Le degré de l’homme ne se fane pas

Dr. Michael LaitmanLe Baal HaSoulam a dit qu’il était heureux d’être né dans la génération où il a été possible de révéler la sagesse de la Kabbale. La Kabbale nous enseigne la manière de combiner les deux forces du don sans réserve et celle de la réception en une seule, comment les ajouter l’une à l’autre de sorte que leur somme (Σ) devienne un «Homme».


C’est vraiment une science, une sagesse. Ce n’est pas facile; c’est difficile. Nous avons l’habitude d’aller avec le courant, et tout à coup apparaît une autre force, qui nous emmène quelque part. Où?

L’intégration des deux forces conduit à un résultat unique. Dans notre monde que nous voyons et ressentons, il y a les formes minérales, végétales, et de la nature animale. Nous appartenons au niveau animal et n’avons pas encore atteint quelque chose de plus. Le niveau de l’homme que nous commençons à découvrir en nous-mêmes est un degré spirituel qui nous ouvre un nouveau monde.

Dans la nature, un niveau donne la vie à un autre. Les animaux se nourrissent de plantes, et les plantes absorbent les forces minérales de la nature. Cependant, le niveau minéral ne sait pas ce que signifie grandir, se développer, vivre, consommer et excréter, et sentir l’environnement. Le niveau végétal, à son tour, ne comprend pas ce que signifie être un animal, bouger, porter des petits, et rester dans le peloton, sans parler des subtilités de l’existence pour les « animaux développés » les gens qui ont une vie très compliquée.
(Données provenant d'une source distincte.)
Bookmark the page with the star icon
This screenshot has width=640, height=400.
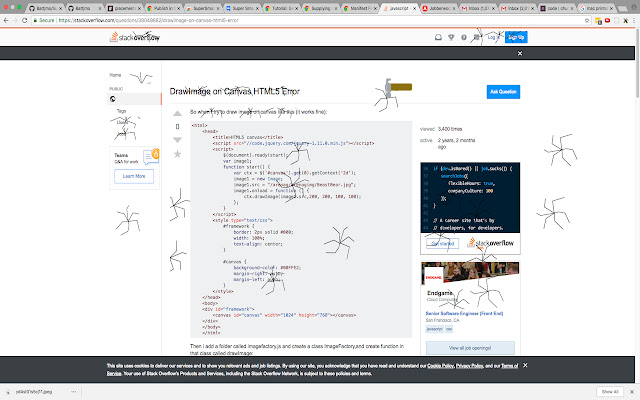pyautogui.click(x=587, y=20)
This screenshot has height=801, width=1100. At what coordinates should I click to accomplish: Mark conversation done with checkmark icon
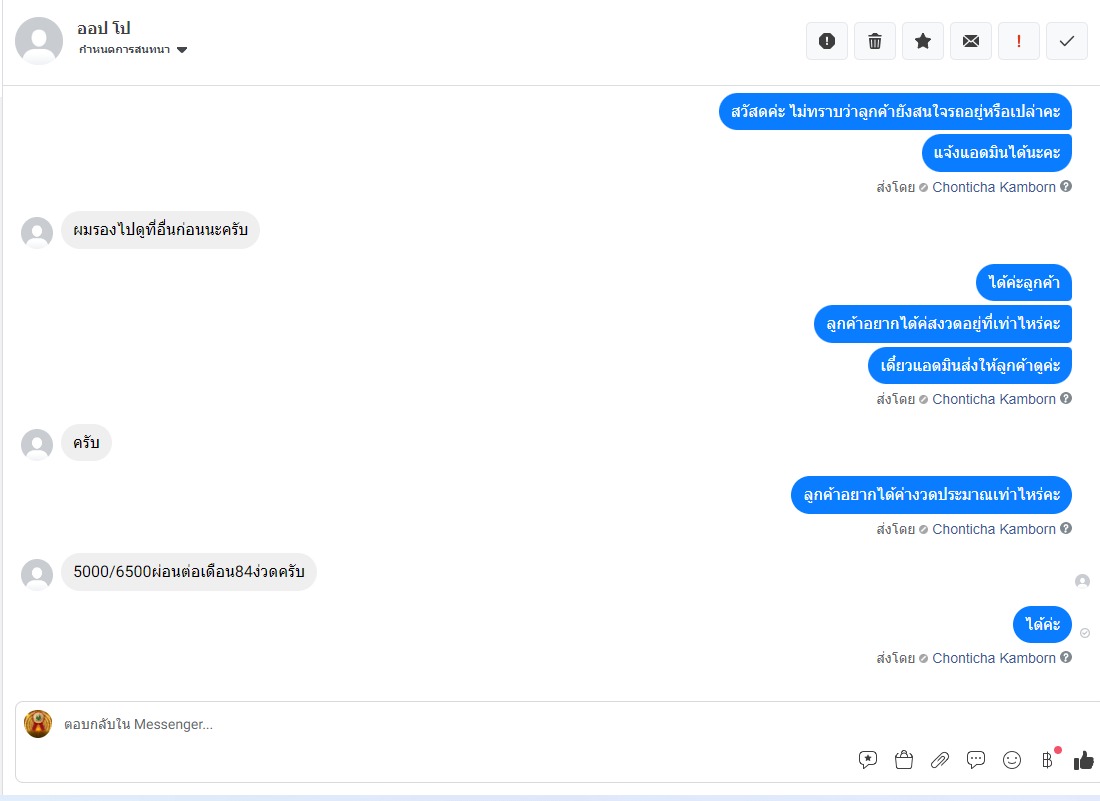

Un degré inférieur n’est pas en mesure de comprendre un autre plus élevé, c’est un monde complètement différent. Pour le moment, nous existons au degré animal et sommes régis par nos désirs. Nous ne comprenons pas ce qu’est le degré humain. Il est impossible de le montrer ou de le démontrer, tout comme un animal ne peut pas démontrer son point de vue du monde à une plante.

En outre, une personne qui a intégré les deux forces, le point dans le cœur et le cœur, le désir pour le plaisir et le désir de donner sans réserve, et s’est élevée au degré humain du développement ne peut pas transmettre ses sensations à ceux qui ne l’ont pas encore atteint. Il est possible de dire une chose: elle se sent au-delà de toutes les limites du corps physique, car elle est passée à un niveau différent. Elle existe dans le cadre de tous les niveaux antérieurs, et est nourrie par eux; cependant, elle est elle-même sur son degré.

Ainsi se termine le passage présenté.